三村新之丞は、藩主の毒見役を務める侍の1人。妻の加世と、使用人の徳平と質素に暮らしていた。しかし、新之丞は武士としてやりがいのない生活に限界を感じていたのである。子供好きも高じて、自宅で道場でも開こうかなどと考えていた。
しかし、そう考えていた矢先、毒見をした新之丞は高熱を出して倒れてしまう。一時、何者かの謀略かと城内は上へ下への騒ぎとなったが、真相は料理人が時期はずれの食材を使うという不始末であった。だが、貝が持っていた毒のせいで、新之丞はその後遺症で失明をしてしまう。
光を失った新之丞は、武士としての勤めも果たせず、衣食すら人の手を借りなければならないことを絶望していた。それでも妻の加世に支えられ、城からの寛大な処遇により、なんとか命を絶つことを思いとどまる。
そんなある日、加世が藩の有力者である島田藤弥と不貞をしている事を知り、新之丞は妻を問いただした。すると、島田は家禄を口実に加世のことをもてあそんでいたのである。自分の生活が、妻を盗み取った男のおかげだと知った新之丞は、自分を犬畜生以下と蔑み、殺してくれと懇願する加世に離縁を申し付けた。
しかも、実は家禄の保持は島田の口ぞえではなく、藩主の温情だったのである。その卑怯なやり口に新之丞は怒りを覚え、自らの武士の一分を賭け、島田に勝負を挑んだ。
どうしても娯楽映画なイメージが強いので、いわゆる殺陣重視の作品かと思っていたんですが、普通の時代劇でした。監督自体が派手なアクション撮ってない山田監督なんで、元々こういうじっくりとしたドラマな可能性もあったんですが、主演がSMAPだったんで、派手目かと思ってました。

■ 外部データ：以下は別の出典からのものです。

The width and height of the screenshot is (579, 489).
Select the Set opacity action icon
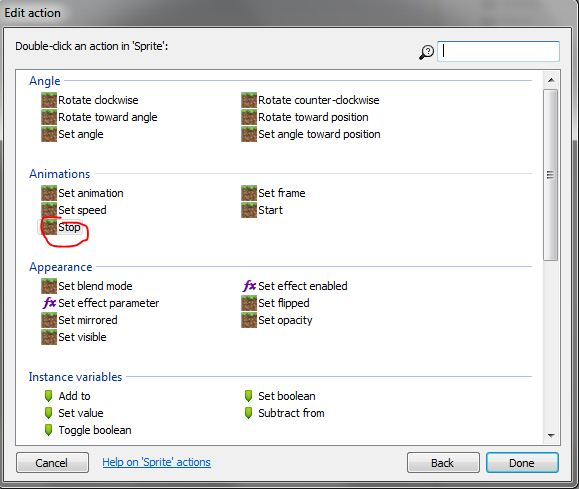click(x=249, y=320)
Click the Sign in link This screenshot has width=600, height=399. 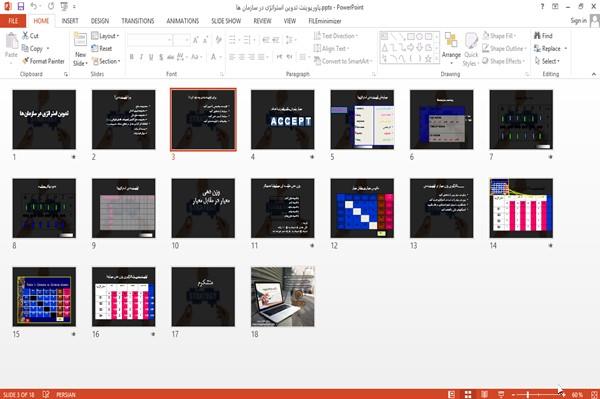pyautogui.click(x=578, y=21)
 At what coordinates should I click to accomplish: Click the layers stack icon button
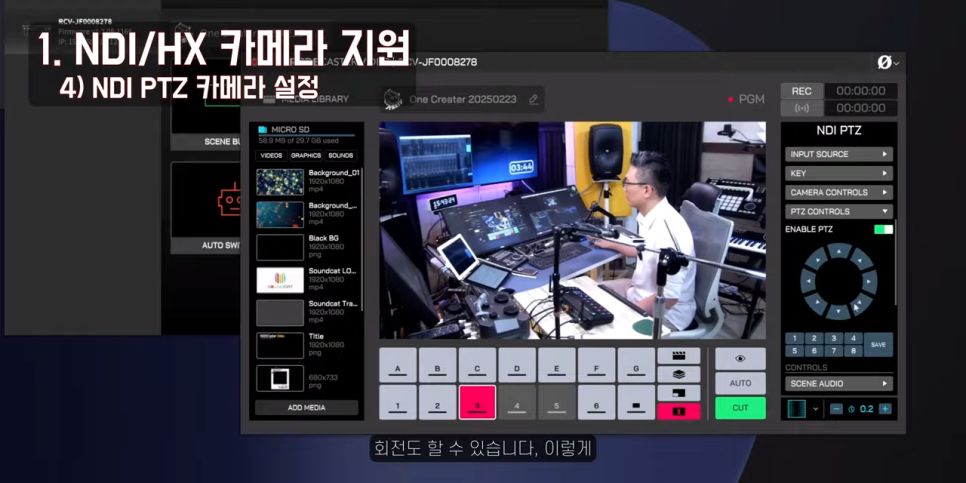(679, 375)
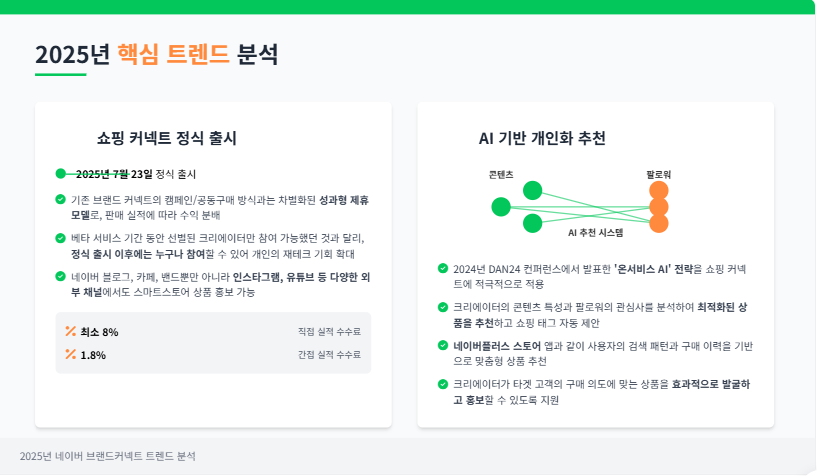The image size is (817, 476).
Task: Click the check icon beside '크리에이터가 타겟 고객의' bullet
Action: pos(443,383)
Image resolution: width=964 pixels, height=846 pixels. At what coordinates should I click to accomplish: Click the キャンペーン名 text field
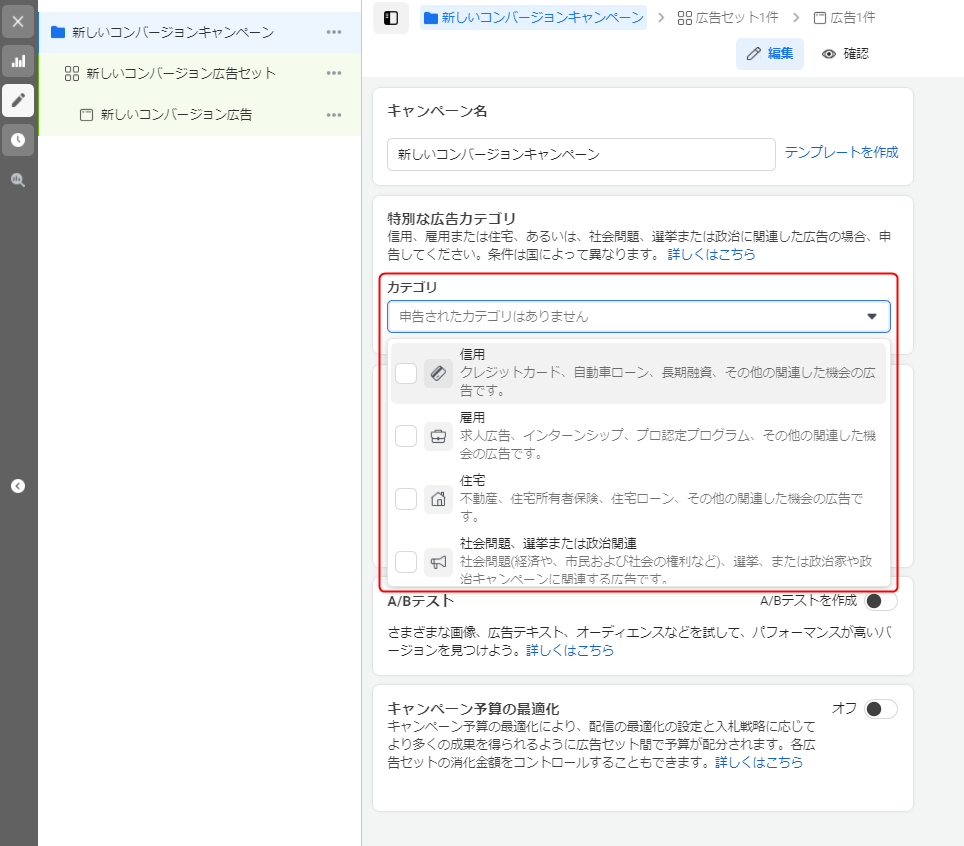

さて、そんな映画のキーワード『一分』。上映当時、やたらと○○の一分なんてHPやブログ、書籍なんてありましたが、案外意味知らないと思います。なんとなく、ほんのちょっととか、何かの長さとか量とかの意味があるのはわかるでしょうけど、この場合の一分は『面子』を表しています。つまり、新之丞は自分の武士としての面子を賭けているわけですね。これを知って観ると、実は全編通して、新之丞がプライドの高い発言をしているように感じます。いわゆる高慢ちきじゃないですよ。
ただ、派手な殺陣がないので、これっていう見どころはありません。強いて言えば、新之丞が加世の不貞を知り、自らを犬畜生以下と蔑むシーンと、その後の加世が新之丞の見えないはずの眼を怖れるシーンの木村拓哉の表情は見入るレベルだと思います。
SMAPファンや派手な殺陣を期待している人には勧められませんが、SMAPを知らないから敬遠した時代劇好きは一見の価値ある作品だと思います。